It may seem like a waste of money but there are certain situations where gap insurance makes sense when financing your vehicle with a bad credit car loan

Shifting gears

If you’re reading this, you may be one of a large number of consumers who find themselves in the position of having to finance their next car with a bad credit auto loan. As part of our business at Auto Credit Express, we have helped thousands of our applicants raise their credit scores and reestablish their car credit by filling out our online bad credit auto loan application and financing a vehicle with car loans with bad credit through one of our affiliate dealers. By paying off the loan in a timely manner, these buyers have a good chance of starting a new chapter in their lives.

The alternative, buying a vehicle from a tote the note car dealer, can be a problem because these dealers don’t report payments to any of the credit bureaus. On the other hand, taking out a loan with a bad credit lender and choosing a vehicle that’s too expensive can also create problems since this can stretch your budget and even result in repossession.
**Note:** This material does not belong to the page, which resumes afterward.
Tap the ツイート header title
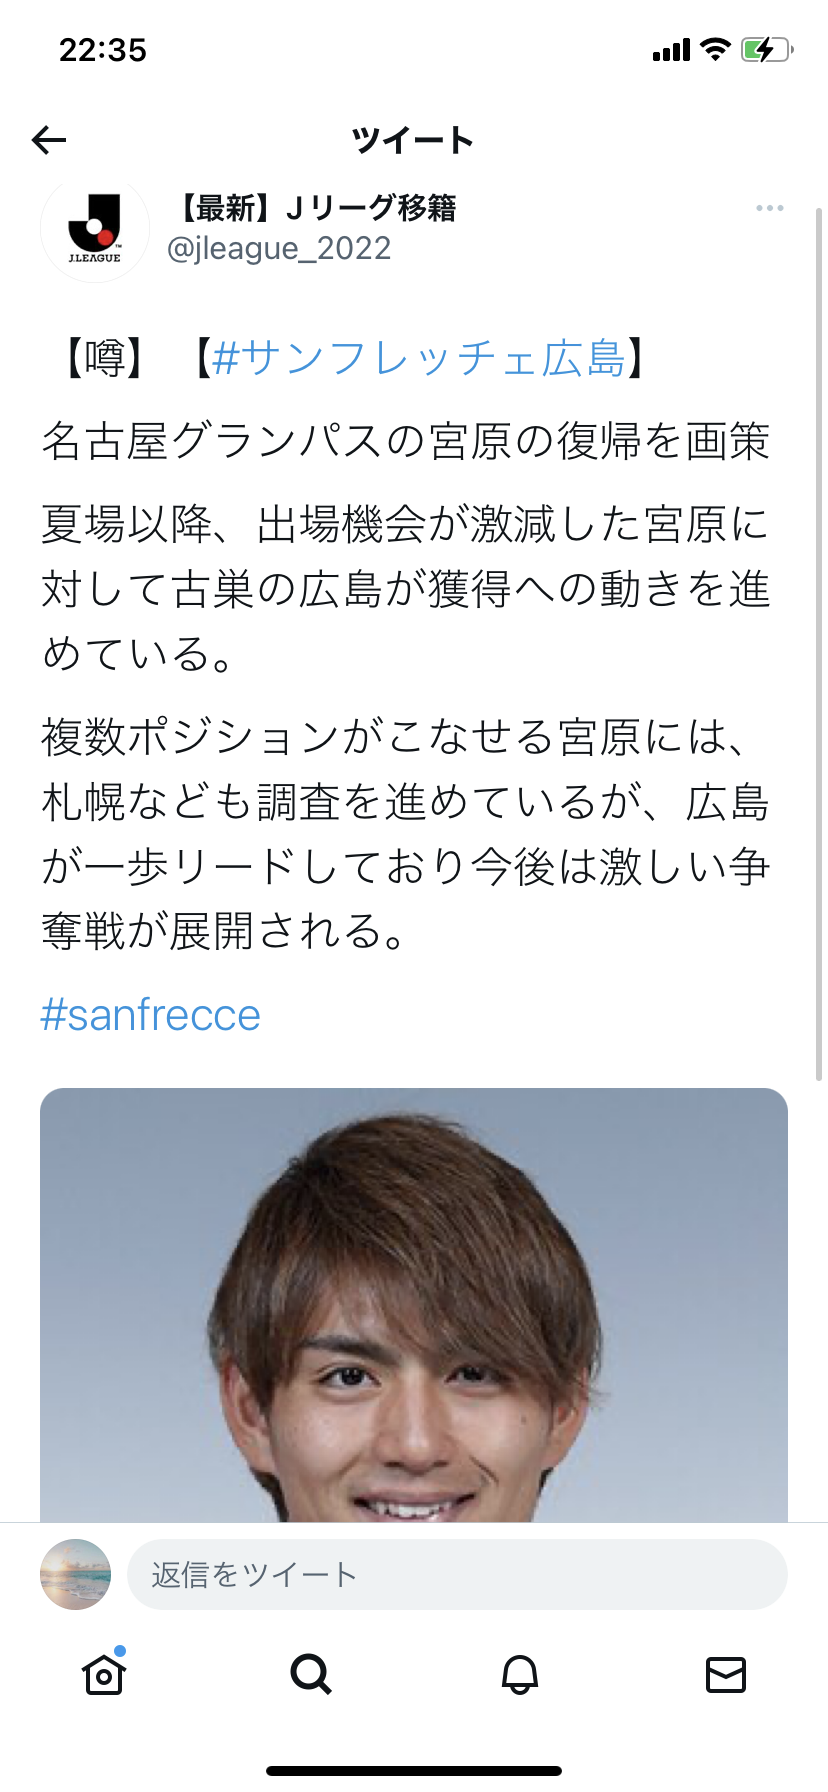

As with anything else, the key to successfully rebuilding your credit with one of these subprime loans means focusing on the process. In this case, it has to do with understanding both the pros and cons of a number of dealer backend products such as gap insurance.

Additional loan products

Picture this in your mind: You’ve just finished making the deal for a new car and, chances are, you’ll be spending a lot of your hard-earned money every month paying off the loan. Once you’ve made the decision about which vehicle you want and settled on a price with the salesman, you’re walked into the finance manager’s office where you’re presented with a number of products you can purchase by “rolling” their cost into the price of the new car. About this time, you’re probably asking yourself, “Why should I increase my car payment by $15 – $20 or more a month for any of these things?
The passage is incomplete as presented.